Correlation Between Banimmo SA and Xior Student
Can any of the company-specific risk be diversified away by investing in both Banimmo SA and Xior Student at the same time? Although using a correlation coefficient on its own may not help to predict future stock returns, this module helps to understand the diversifiable risk of combining Banimmo SA and Xior Student into the same portfolio, which is an essential part of the fundamental portfolio management process.

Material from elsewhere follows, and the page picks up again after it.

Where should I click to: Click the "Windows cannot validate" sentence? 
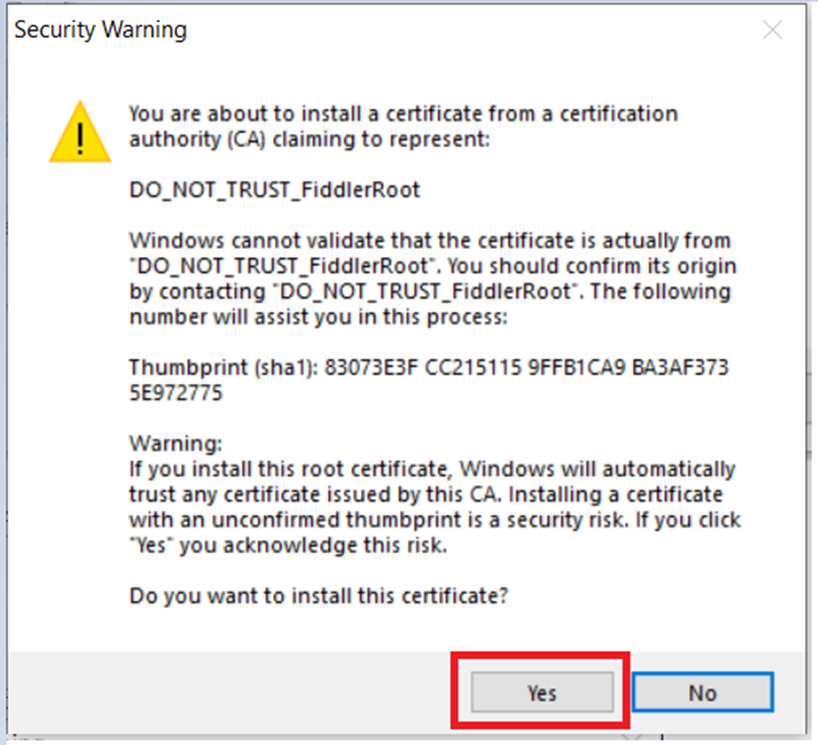[430, 241]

By analyzing existing cross correlation between Banimmo SA and Xior Student Housing, you can compare the effects of market volatilities on Banimmo SA and Xior Student and check how they will diversify away market risk if combined in the same portfolio for a given time horizon. You can also utilize pair trading strategies of matching a long position in Banimmo SA with a short position of Xior Student. Check out your portfolio center. Please also check ongoing floating volatility patterns of Banimmo SA and Xior Student.
Diversification Opportunities for Banimmo SA and Xior Student
0.83 | Correlation Coefficient |
Very poor diversification
The 3 months correlation between Banimmo and Xior is 0.83. Overlapping area represents the amount of risk that can be diversified away by holding Banimmo SA and Xior Student Housing in the same portfolio, assuming nothing else is changed. The correlation between historical prices or returns on Xior Student Housing and Banimmo SA is a relative statistical measure of the degree to which these equity instruments tend to move together. The correlation coefficient measures the extent to which returns on Banimmo SA are associated (or correlated) with Xior Student. Values of the correlation coefficient range from -1 to +1, where. The correlation of zero (0) is possible when the price movement of Xior Student Housing has no effect on the direction of Banimmo SA i.e., Banimmo SA and Xior Student go up and down completely randomly.
Pair Corralation between Banimmo SA and Xior Student
Assuming the 90 days trading horizon Banimmo SA is expected to under-perform the Xior Student. But the stock apears to be less risky and, when comparing its historical volatility, Banimmo SA is 1.2 times less risky than Xior Student. The stock trades about -0.18 of its potential returns per unit of risk. The Xior Student Housing is currently generating about -0.07 of returns per unit of risk over similar time horizon. If you would invest 3,290 in Xior Student Housing on September 2, 2024 and sell it today you would lose (215.00) from holding Xior Student Housing or give up 6.53% of portfolio value over 90 days.
Time Period | 3 Months [change] |
Direction | Moves Together |
Strength | Strong |
Accuracy | 100.0% |
Values | Daily Returns |
Banimmo SA vs. Xior Student Housing
Performance |
Timeline |
Banimmo SA |
Xior Student Housing |
Banimmo SA and Xior Student Volatility Contrast
Predicted Return Density |
Returns |
Pair Trading with Banimmo SA and Xior Student
The main advantage of trading using opposite Banimmo SA and Xior Student positions is that it hedges away some unsystematic risk. Because of two separate transactions, even if Banimmo SA position performs unexpectedly, Xior Student can make up some of the losses. Pair trading also minimizes risk from directional movements in the market. For example, if an entire industry or sector drops because of unexpected headlines, the short position in Xior Student will offset losses from the drop in Xior Student's long position.The idea behind Banimmo SA and Xior Student Housing pairs trading is to make the combined position market-neutral, meaning the overall market's direction will not affect its win or loss (or potential downside or upside). This can be achieved by designing a pairs trade with two highly correlated stocks or equities that operate in a similar space or sector, making it possible to obtain profits through simple and relatively low-risk investment.Check out your portfolio center.Note that this page's information should be used as a complementary analysis to find the right mix of equity instruments to add to your existing portfolios or create a brand new portfolio. You can also try the Portfolio Volatility module to check portfolio volatility and analyze historical return density to properly model market risk.